Monday, January 07, 2008

There Will Be Blood

There Will Be Blood is a serious accomplishment, but I am going to have to put it in a category with Pan’s Labyrinth and Children of Men (and P.T. Anderson’s earlier Boogie Nights): nearly perfectly crafted movies that were not for me.

The main factor, perhaps an unfair one to blame the movie for, was the trailer and the reviews – which all had me ready for an apocalyptic epic with a main character who was in the tradition of Milton’s Satan, Captain Ahab, and the Judge from Cormac McCarthy’s Blood Meridian. “Apocalyptic” was a word used in more than one review, as was “force of nature.” One review did compare Plainview to Ahab and one used the word “satanic”. “Epic” was also a word tossed around. The idea of that kind of film set in the early part of the twentieth century that pits a religious evangelical religion against capitalism in the form of two powerful men essentially building California got my attention immediately. The trailer, packing the film’s best music and imagery – fire, blood, violence, religious enthusiasm – into something pounding toward a stunning climax of misanthropy, confirmed this for me. Plainview’s voice alone is amazing. Magnolia was too much like Short Cuts to be a good movie in its own right, I thought, but the scene with the frogs was pretty amazing – something totally unnatural breaking in and changing everything was stunning. Punch Drunk Love did my favourite thing: take a stale genre, and make its clichés – will the couple work it out? Love conquers All – persuasive, dangerous and powerful again. P.T. Anderson is going to do something stunning here, I thought.

## REQUIRED TASK A
Answer these questions using the review of There Will Be Blood:
(i) Besides Boogie Nights, which two films does the writer put in the same category as There Will Be Blood?
(ii) To which character did one review compare Plainview?
(iii) Which scene in Magnolia does the writer call pretty amazing?

## ITEMS
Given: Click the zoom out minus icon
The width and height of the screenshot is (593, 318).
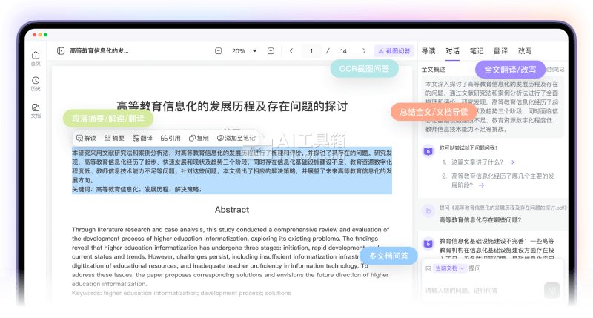Looking at the screenshot, I should pyautogui.click(x=218, y=51).
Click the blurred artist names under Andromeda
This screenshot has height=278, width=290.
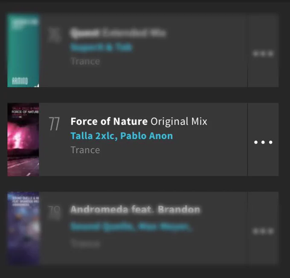click(x=131, y=226)
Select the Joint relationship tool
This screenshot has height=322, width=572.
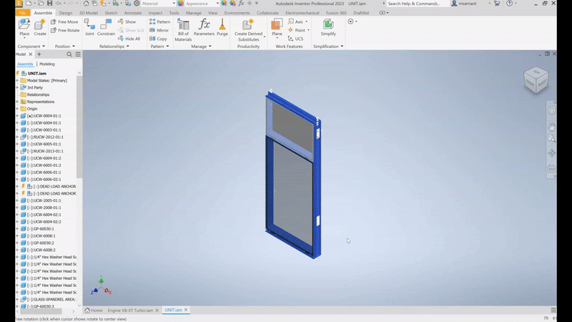89,27
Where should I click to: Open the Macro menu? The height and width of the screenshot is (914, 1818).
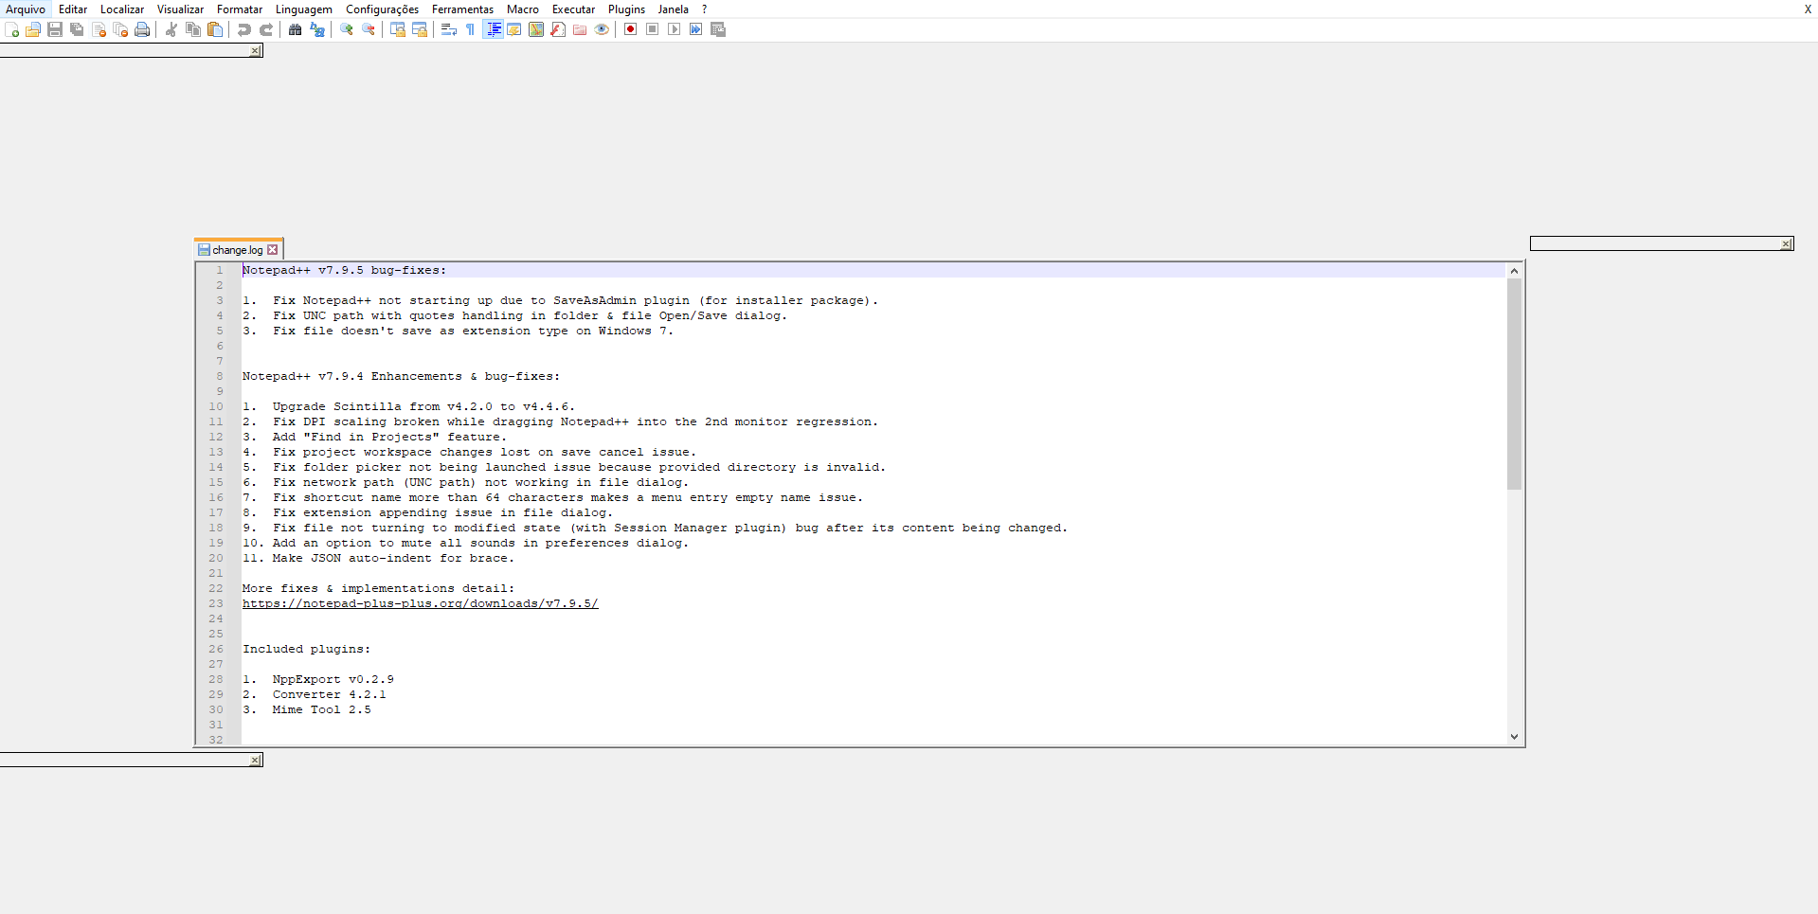[x=522, y=9]
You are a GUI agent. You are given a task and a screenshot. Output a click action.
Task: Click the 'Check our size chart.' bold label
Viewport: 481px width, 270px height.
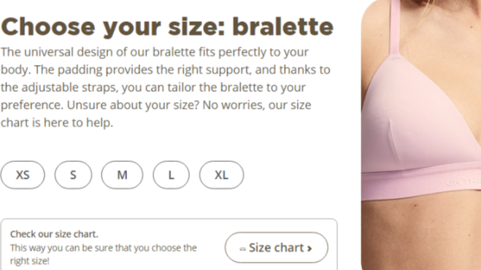click(54, 234)
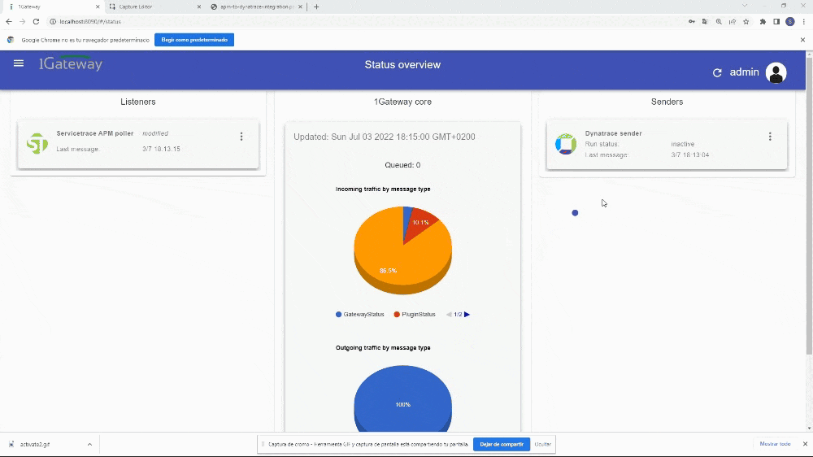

## REQUIRED TASK B
Duplicate the rows from the line with "Where should I" up to and including the end of the rows, and leave the pictures out of your answer.

## EXERCISE RESPONSE A
(i) Pan's Labyrinth and Children of Men
(ii) Captain Ahab
(iii) The scene with the frogs

## EXERCISE RESPONSE B
Where should I click to: Open the Macro menu? The height and width of the screenshot is (914, 1818).
[x=522, y=9]
You are a GUI agent. You are given a task and a screenshot. Output a click action.
Task: Click the 'Check our size chart.' bold label
Viewport: 481px width, 270px height.
click(54, 234)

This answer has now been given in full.